PASSAGE TO READ |

◇ ◇ ◇ ◇ ◇ ◇ ◇

Toledo's Dana Corp. can pay long-term incentive bonuses to leader Mike Burns and five other executives for the next two years, but a cap must be specified since the men already are eligible for millions of dollars in annual incentives, a judge decreed yesterday.
It remains unclear, however, whether retirees, unions, and other objectors to the plan endorsed by other unsecured and equity security holders will be among those with whom Dana has to negotiate.
The judge asked the parties, whom he didn't specify, to "attempt to reach a consensus" on an appropriate cap. A deadline was not specified.
The fact that Mr. Burns will get any bonus while the company wants to take health-care benefits away from retirees, some of whom are living at poverty levels, is inappropriate, said attorney Jon Cohen, who represents the nonunion retiree committee.
"It obviously is not going to be the driving issue in the case, but it's certainly disappointing," he said.
The bigger issue for retirees is whether their health-care benefits can be reduced or eliminated and, if they are, they can mitigate losses through unsecured claims, Mr. Cohen said.
The decision was key because a U.S. trustee assigned to the case as well as unions and retirees attorneys strongly objected to the plan, the third one submitted by the Toledo Fortune 500 firm.
The company proposed Mr. Burns would get up to $6.75 million in cash and stock in the company after it emerges from bankruptcy and five other executives would share up to $4.77 million.
Spokesman Chuck Hartlage said the company is pleased Judge Burton Lifland of U.S. Bankruptcy Court of Manhattan approved of paying bonuses. It looks forward to working with other parties to negotiate a cap, he added.
The trustee, who is part of the Justice Department, centered on whether the proposed payments are retention bonuses or incentives, the answer to which could violate a year-old bankruptcy law. Bankruptcy attorneys say they are closely watching how the bonuses are treated since the Dana case is the first major test of the law enacted last year.
Judge Lifland filed an opinion yesterday that said the firm's plan to pay the executives bonuses if the company exceeds certain performance criteria are permitted under the law.
He had rejected a previous proposal in September, saying it was not an incentive plan as allowed by the law's provisions that prevent executives from taking sizable bonuses while workers suffer cuts in pay or benefits.
Dana's latest plan is "substantially watered down," Judge Lifland wrote yesterday.

◇ ◇ ◇ ◇ ◇ ◇ ◇

Collected data
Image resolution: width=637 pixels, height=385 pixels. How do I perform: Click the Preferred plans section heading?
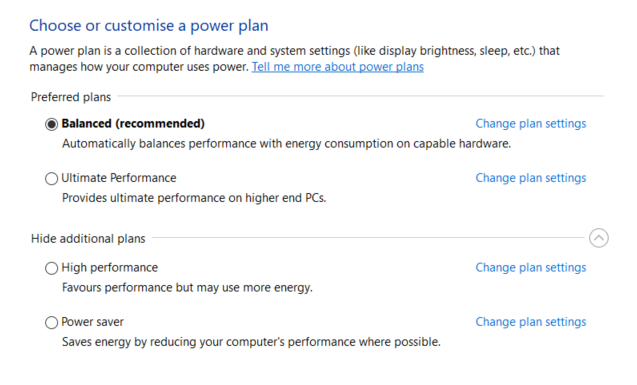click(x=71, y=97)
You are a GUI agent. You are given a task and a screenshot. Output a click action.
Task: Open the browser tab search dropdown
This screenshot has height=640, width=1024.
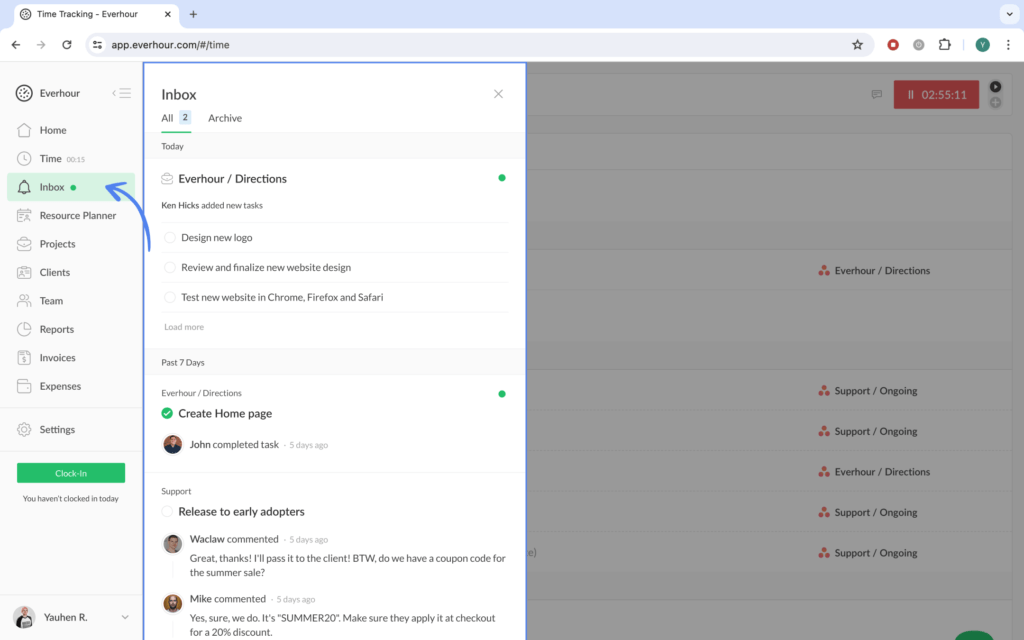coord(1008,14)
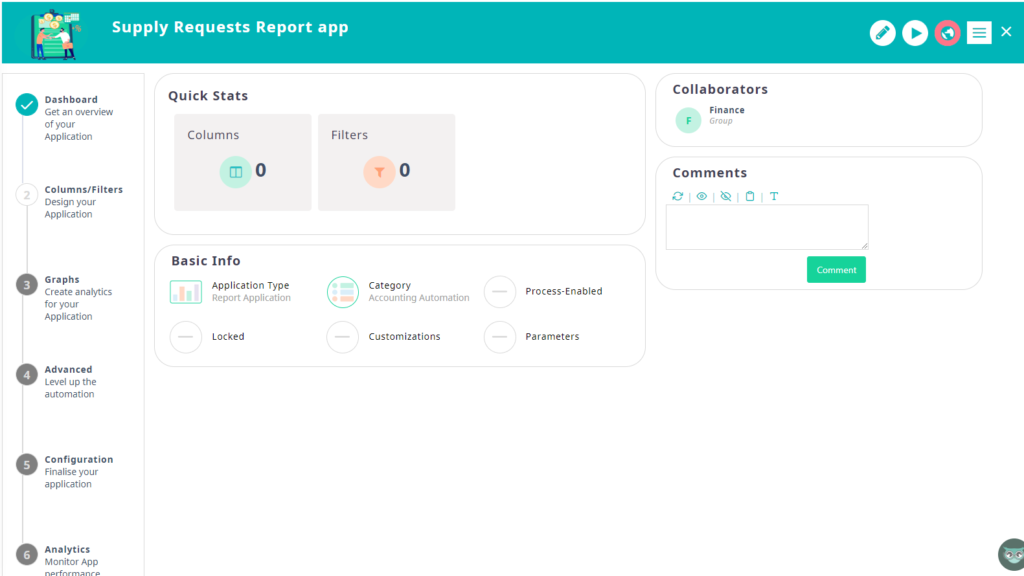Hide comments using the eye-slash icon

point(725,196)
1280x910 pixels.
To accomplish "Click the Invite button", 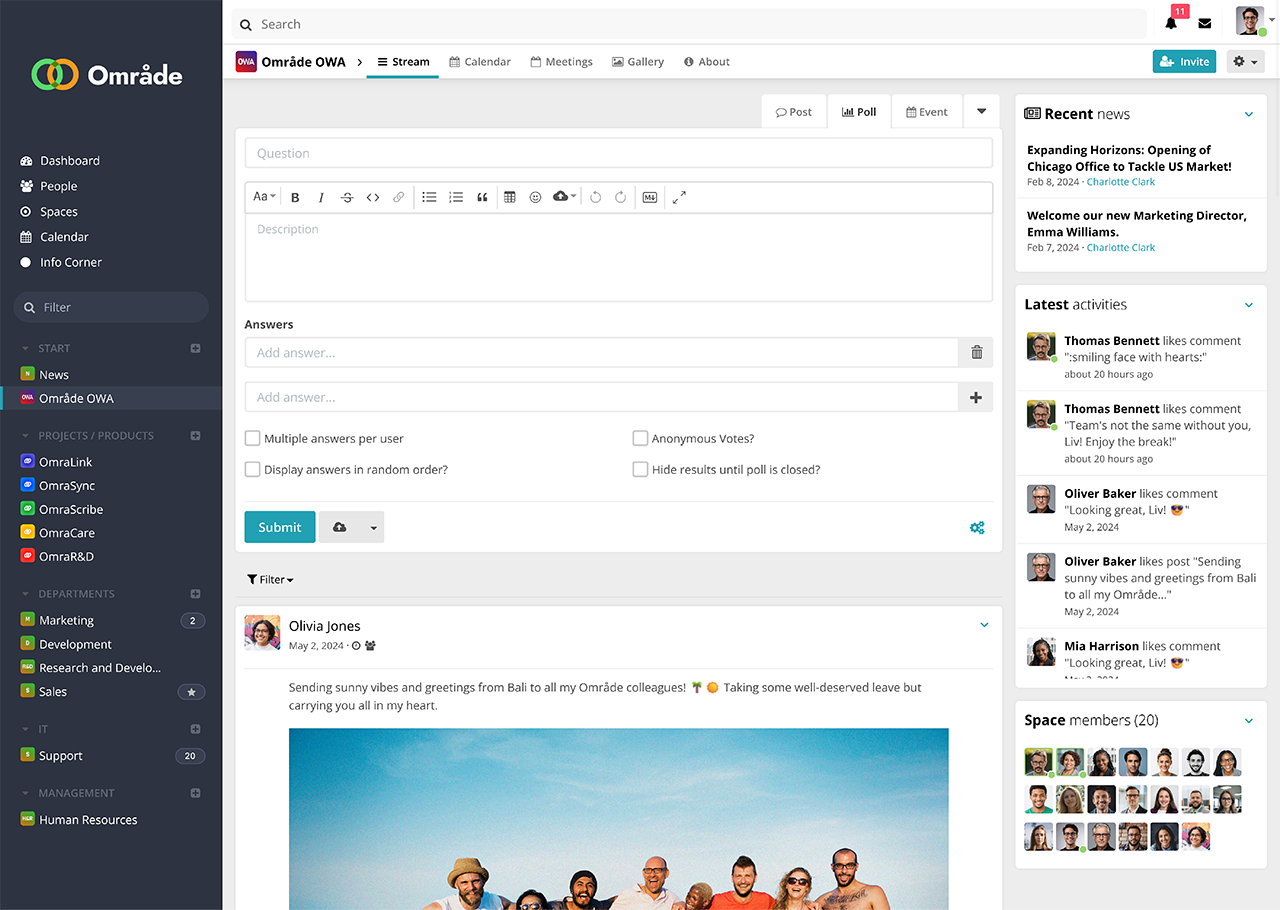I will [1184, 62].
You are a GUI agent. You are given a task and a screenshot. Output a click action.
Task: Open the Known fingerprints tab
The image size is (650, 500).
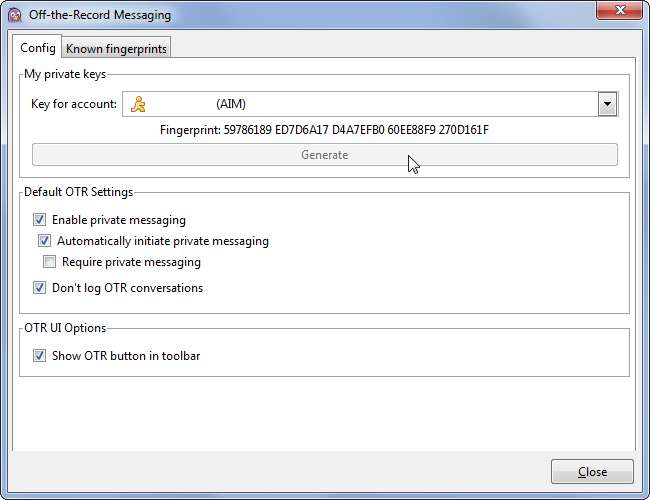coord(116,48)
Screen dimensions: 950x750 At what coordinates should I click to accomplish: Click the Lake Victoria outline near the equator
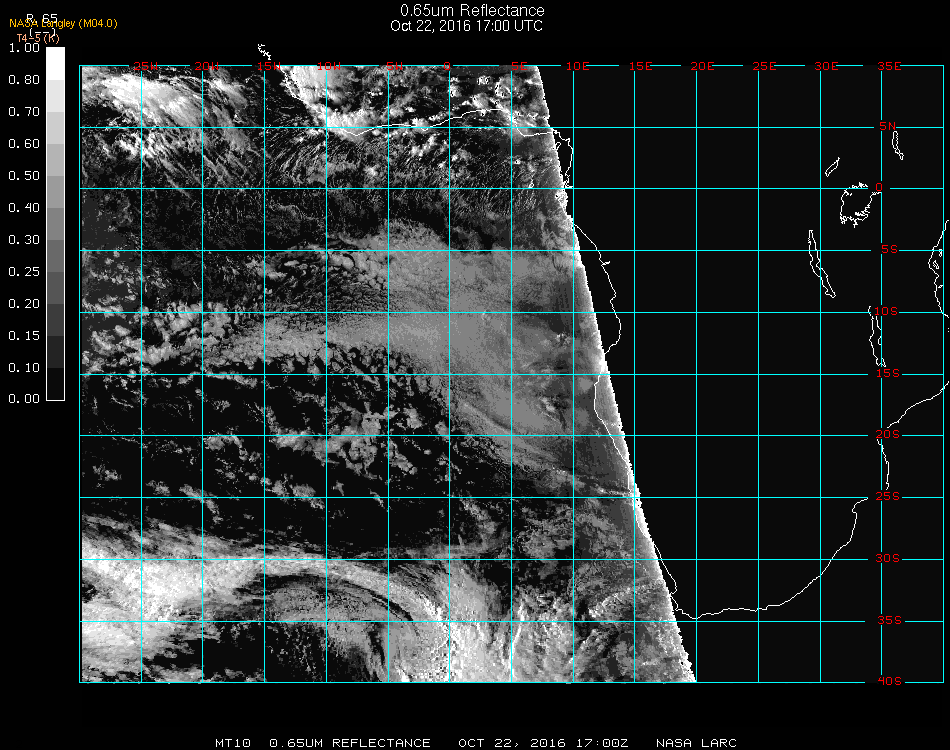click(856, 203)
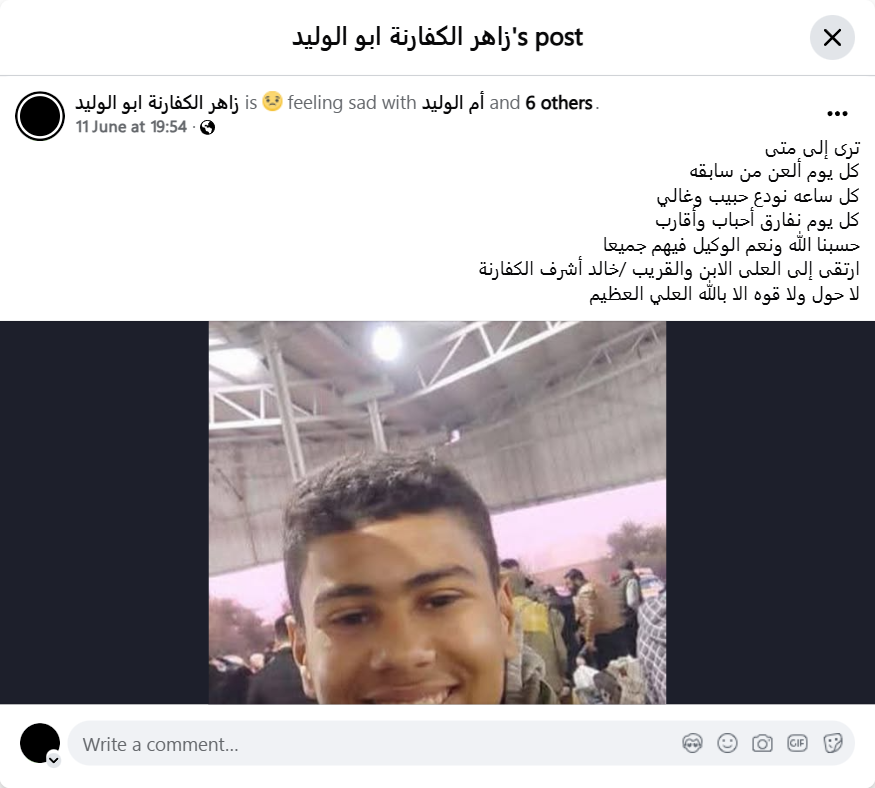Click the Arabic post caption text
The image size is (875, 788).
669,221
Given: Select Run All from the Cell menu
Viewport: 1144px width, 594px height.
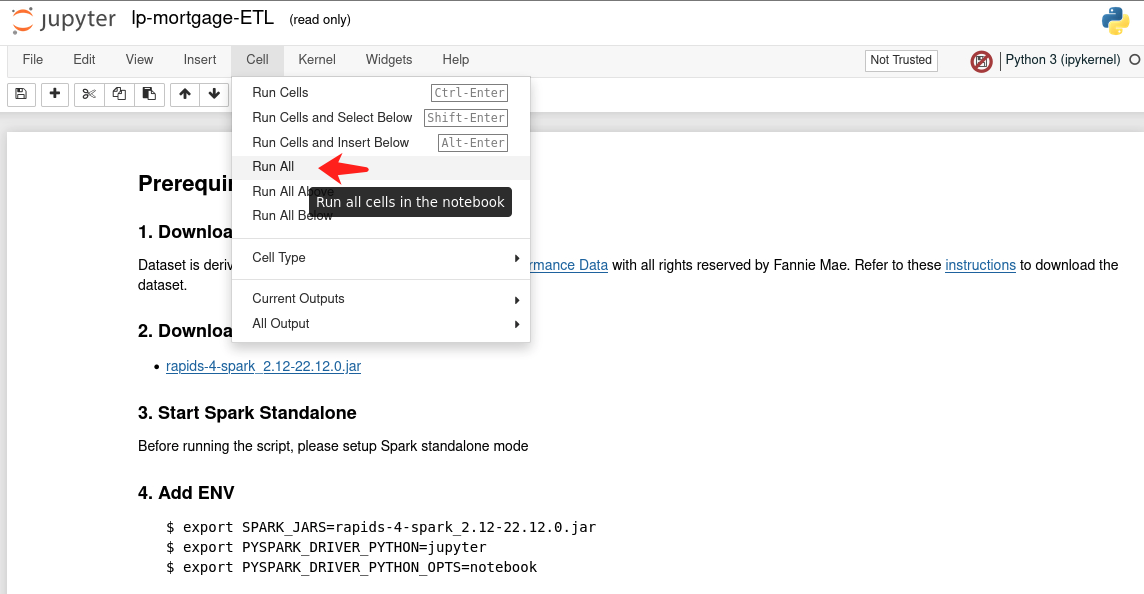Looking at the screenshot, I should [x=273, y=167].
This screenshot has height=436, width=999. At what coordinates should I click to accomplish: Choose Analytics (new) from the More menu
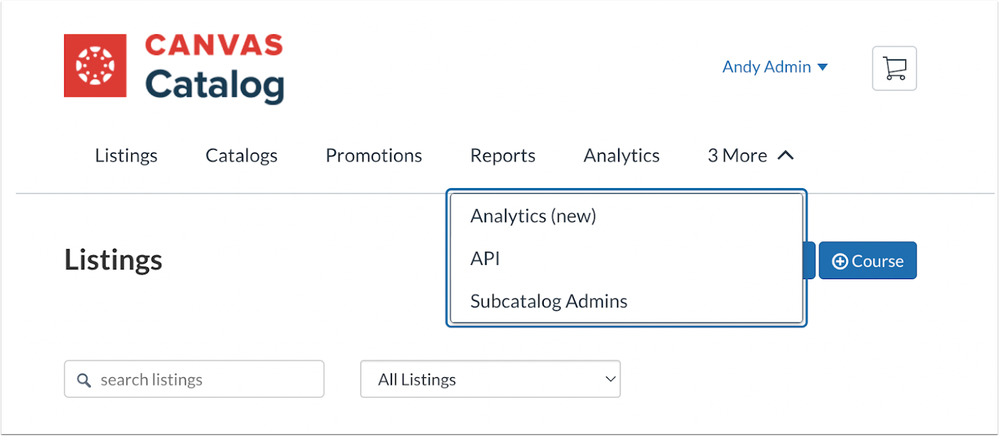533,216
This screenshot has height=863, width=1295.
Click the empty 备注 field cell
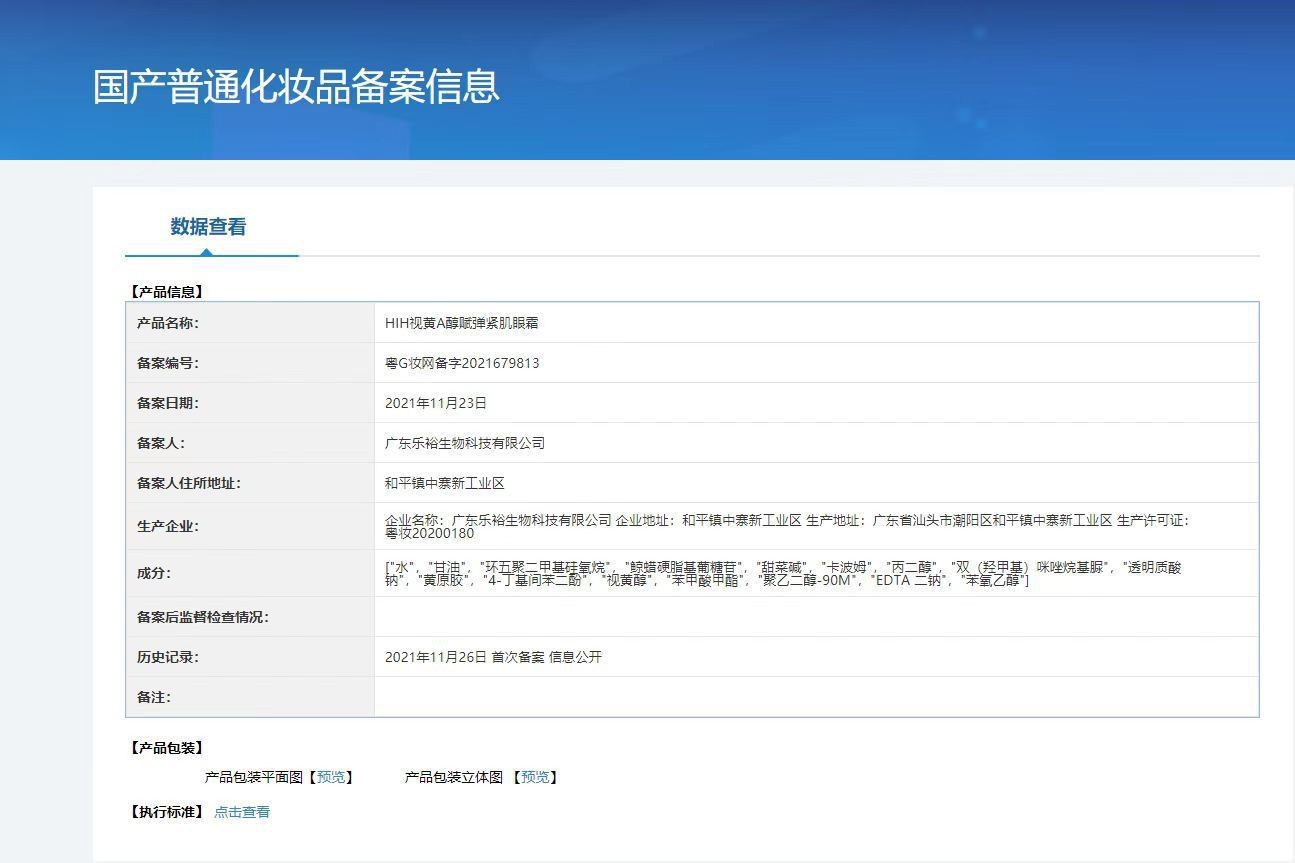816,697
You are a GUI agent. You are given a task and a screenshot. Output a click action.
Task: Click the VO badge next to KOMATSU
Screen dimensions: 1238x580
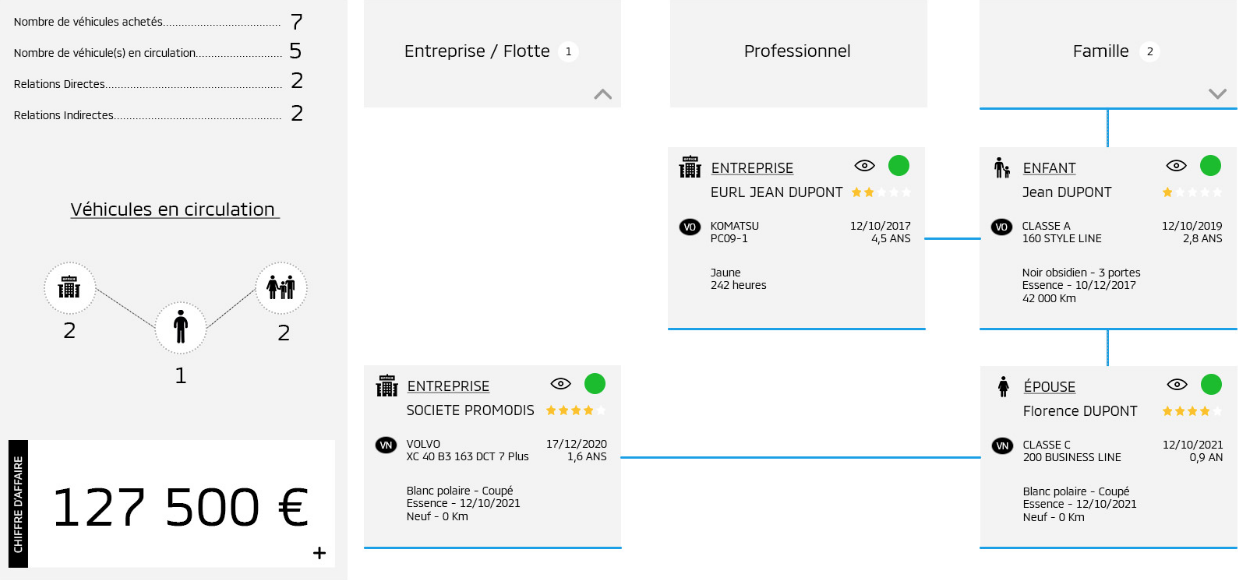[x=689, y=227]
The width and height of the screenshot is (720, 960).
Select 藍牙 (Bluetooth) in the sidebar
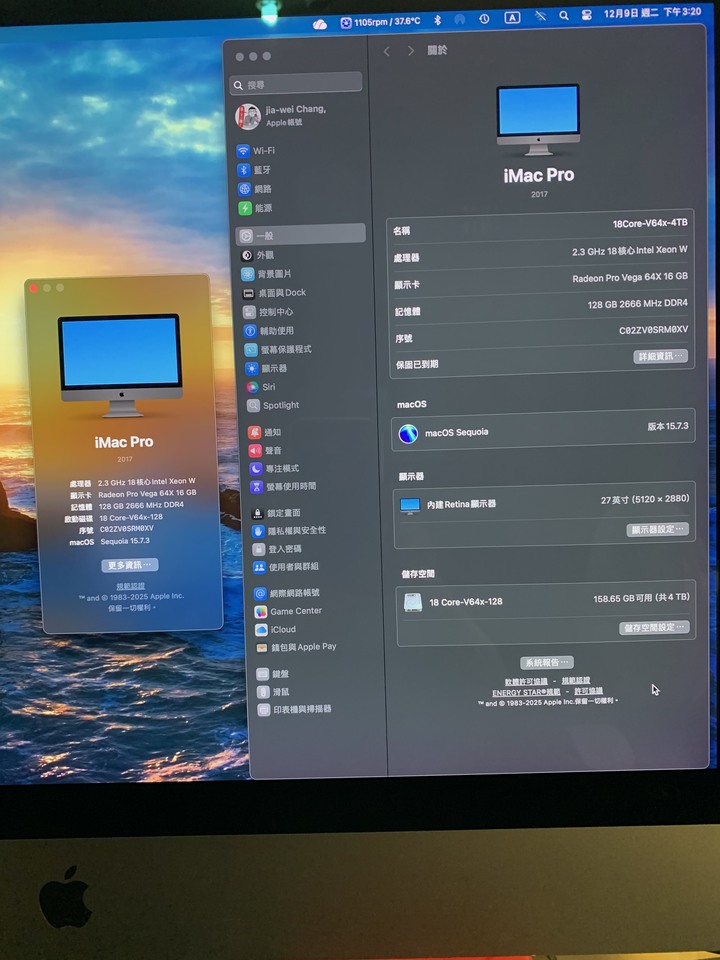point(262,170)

◇ ◇ ◇ ◇ ◇ ◇ ◇

YOUR OBJECTIVE |
In the article on Dana Corp.'s executive bonuses, how much did the company propose Mike Burns could receive? These records were taken from a different source than the text.

WRITTEN REPLY |
Up to $6.75 million in cash and stock in the company after it emerges from bankruptcy.